Superworms could replace beetles for cleaning skeletal remains 11%

By Jennifer Ouellette10%

7/1/2026, 6:59:21 PM

BS Summary: This article contains 20 faulty reasoning types, including Hasty Generalization, Confirmation Bias, and Negativity Bias, with Overconfidence Bias as the most egregious example at 15.7% saturation with 96 hits. Analysis detected 832 faulty-reasoning hits from 612 analyzed words, generating a BS Score of 28% and a BS Rank of 11% (19,514 of 21,887 articles). This article is better (less manipulative) than 89.20% of the article peer group.

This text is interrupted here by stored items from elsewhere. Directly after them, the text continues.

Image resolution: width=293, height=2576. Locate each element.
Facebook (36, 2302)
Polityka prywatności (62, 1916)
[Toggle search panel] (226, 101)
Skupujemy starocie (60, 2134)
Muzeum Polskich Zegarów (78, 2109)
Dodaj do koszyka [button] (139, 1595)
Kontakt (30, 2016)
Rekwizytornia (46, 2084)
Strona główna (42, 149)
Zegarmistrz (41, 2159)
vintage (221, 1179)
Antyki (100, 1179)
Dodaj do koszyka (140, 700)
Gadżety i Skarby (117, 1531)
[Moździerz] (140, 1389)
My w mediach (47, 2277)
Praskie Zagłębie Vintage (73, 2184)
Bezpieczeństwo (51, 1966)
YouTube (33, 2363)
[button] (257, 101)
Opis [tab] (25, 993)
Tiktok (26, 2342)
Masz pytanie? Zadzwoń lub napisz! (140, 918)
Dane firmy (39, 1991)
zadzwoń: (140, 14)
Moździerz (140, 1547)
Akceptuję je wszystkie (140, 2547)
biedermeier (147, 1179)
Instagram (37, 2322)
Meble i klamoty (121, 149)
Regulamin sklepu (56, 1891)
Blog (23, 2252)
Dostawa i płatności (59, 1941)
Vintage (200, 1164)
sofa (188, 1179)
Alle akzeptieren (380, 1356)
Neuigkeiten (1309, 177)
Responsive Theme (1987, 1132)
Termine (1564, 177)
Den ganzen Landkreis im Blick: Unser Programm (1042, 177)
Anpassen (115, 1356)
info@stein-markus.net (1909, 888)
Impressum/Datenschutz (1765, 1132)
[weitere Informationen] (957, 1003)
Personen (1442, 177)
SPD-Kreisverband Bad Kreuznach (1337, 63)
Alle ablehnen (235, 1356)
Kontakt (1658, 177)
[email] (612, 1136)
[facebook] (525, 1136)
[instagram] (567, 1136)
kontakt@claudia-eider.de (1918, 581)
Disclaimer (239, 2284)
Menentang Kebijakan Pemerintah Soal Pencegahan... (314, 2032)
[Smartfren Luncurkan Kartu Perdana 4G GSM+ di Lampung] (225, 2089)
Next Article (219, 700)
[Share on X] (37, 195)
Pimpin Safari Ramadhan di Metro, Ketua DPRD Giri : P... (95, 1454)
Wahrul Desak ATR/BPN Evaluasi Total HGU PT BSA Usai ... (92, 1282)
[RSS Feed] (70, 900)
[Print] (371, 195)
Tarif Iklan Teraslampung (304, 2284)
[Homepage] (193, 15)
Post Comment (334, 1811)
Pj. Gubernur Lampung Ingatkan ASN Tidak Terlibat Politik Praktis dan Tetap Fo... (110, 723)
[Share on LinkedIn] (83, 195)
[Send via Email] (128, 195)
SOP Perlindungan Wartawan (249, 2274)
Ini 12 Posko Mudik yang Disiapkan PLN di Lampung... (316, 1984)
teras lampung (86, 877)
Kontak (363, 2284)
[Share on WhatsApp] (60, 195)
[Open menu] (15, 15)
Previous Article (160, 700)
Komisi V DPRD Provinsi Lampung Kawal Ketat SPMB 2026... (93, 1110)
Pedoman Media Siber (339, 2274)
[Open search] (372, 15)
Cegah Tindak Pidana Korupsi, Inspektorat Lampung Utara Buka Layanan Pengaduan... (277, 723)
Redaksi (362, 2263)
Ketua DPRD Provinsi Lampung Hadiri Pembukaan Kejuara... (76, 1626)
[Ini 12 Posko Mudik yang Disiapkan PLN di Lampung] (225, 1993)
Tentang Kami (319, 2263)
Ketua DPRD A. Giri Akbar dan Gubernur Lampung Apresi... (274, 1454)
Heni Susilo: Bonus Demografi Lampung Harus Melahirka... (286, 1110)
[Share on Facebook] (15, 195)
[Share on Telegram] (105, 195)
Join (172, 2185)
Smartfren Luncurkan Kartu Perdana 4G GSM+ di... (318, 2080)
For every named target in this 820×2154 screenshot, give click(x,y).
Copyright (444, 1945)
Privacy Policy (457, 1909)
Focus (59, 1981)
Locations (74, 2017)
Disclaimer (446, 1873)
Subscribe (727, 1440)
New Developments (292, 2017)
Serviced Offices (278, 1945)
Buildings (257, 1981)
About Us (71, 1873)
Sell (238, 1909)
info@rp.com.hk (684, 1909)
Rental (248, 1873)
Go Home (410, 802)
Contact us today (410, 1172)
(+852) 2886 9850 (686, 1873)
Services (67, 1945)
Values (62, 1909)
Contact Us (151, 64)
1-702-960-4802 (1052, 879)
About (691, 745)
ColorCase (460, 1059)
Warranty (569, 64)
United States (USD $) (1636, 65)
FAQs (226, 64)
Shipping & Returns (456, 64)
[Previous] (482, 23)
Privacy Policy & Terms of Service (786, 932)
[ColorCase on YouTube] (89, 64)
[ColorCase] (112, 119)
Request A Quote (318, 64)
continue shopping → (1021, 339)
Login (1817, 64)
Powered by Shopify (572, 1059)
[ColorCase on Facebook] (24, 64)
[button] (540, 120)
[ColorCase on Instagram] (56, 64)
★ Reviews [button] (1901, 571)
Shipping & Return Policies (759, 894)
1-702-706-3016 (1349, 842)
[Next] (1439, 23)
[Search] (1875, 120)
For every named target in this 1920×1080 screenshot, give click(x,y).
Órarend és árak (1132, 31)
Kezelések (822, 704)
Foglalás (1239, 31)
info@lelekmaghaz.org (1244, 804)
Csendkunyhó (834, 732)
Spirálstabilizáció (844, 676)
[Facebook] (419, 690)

Preparing skeletal specimens for display in museums or for forensic studies requires the bones to be thoroughly cleaned to remove any remaining flesh or soft tissue. 
However, the need for thorough cleaning must be balanced against the risk of damaging the actual bones. 
According to a new paper published in the journal PLoS One, the larvae of so-called “superworms” (Zophobas morio)—a common pet food—offer a practical alternative. 
There are existing methods for cleaning skeletal remains, such as burial, digestive enzymes, or chemical treatments. 
But most have drawbacks, including damaging bones, taking a long time to process, having expensive operational costs, or the use of environmentally hazardous substances. 
Using dermestid beetles has become the preferred method for skeletal cleaning since they can efficiently remove soft tissue without damaging the bone. 
The downside is that without strict containment practices, the beetles can escape and lay eggs that hatch, leading to infestations that threaten museum collections. 
Fatemah Rastekar of Ferdowsi University of Mashhad in Iran and co-authors thought superworms might bring the same benefits as the beetles without the risk of infestation. 
For one thing, beetle colonies span all life stages and hence require complex containment; superworm cleaning only requires the larval stage, which lasts 10–12 weeks compared to just five to seven weeks for the beetles. 
And the larvae don’t pupate in crowded conditions, so it’s easier to manage the colonies while reducing the risk of escape. 
But could superworms match the cleaning efficiency of their rival beetles? 
As the worm turns 
To find out, Rastekar et al. collected several donated specimens of various sizes and species and cleaned them using commercially available superworms: an Egyptian rosette, a house mouse, a little bittern, an alligator gar, a Eurasian eagle-owl, a rook, a wild cat, and a gray wolf. 
They also performed a parallel experiment for comparison, cleaning the skeleton of a marbled polecat using a conventional boiling method to remove the flesh. 
All the specimens were skinned first, and the team removed any excess flesh and internal organs. 
Each specimen was weighed and put in the same-sized containers filled with superworm larvae to determine the optimal ratio of larvae to specimen for thorough cleaning without damaging bones. 
The team rotated larger specimens every six to eight hours into fresh containers. 
After each cleaning session, the larvae were fed fruit or vegetable peels, since feeding only on flesh can prevent the superworms from molting or even hasten their death. 
Any waste materials were removed regularly to maintain hygienic conditions. 
Once the larvae were done chowing down, the skeletons were removed from the containers and rinsed with warm water to remove any residual larvae or tissue. 
While they did briefly immerse the skeletons in a 1 percent bleach solution, the authors cautioned that this can damage bone tissue, so it’s not recommended. 
Finally, the skeletons were coated with a clear gloss varnish spray to prepare them for display. 
(This step would be skipped in a forensic setting, since varnish sprays are not ideal for things like CT analysis.) 
The result: A ratio of 10 to 15 grams of larvae per gram of animal specimen proved the most optimal, minimizing cleaning time while not damaging any bones. 
Once the optimal ratio had been established, Rastekar et al. conducted follow-up tests on three small bird skulls, with similar results. 
The authors recommend using larger containers for medium to large specimens to reduce cleaning time and the need to reposition them frequently. 
“Altogether, these findings demonstrate that superworms provide an adaptable and effective alternative for skeletal preparation in museum and research settings,” they concluded. 
PLoS One, 2026. 
DOI: 10.1371/journal.pone.0349669 (About DOIs).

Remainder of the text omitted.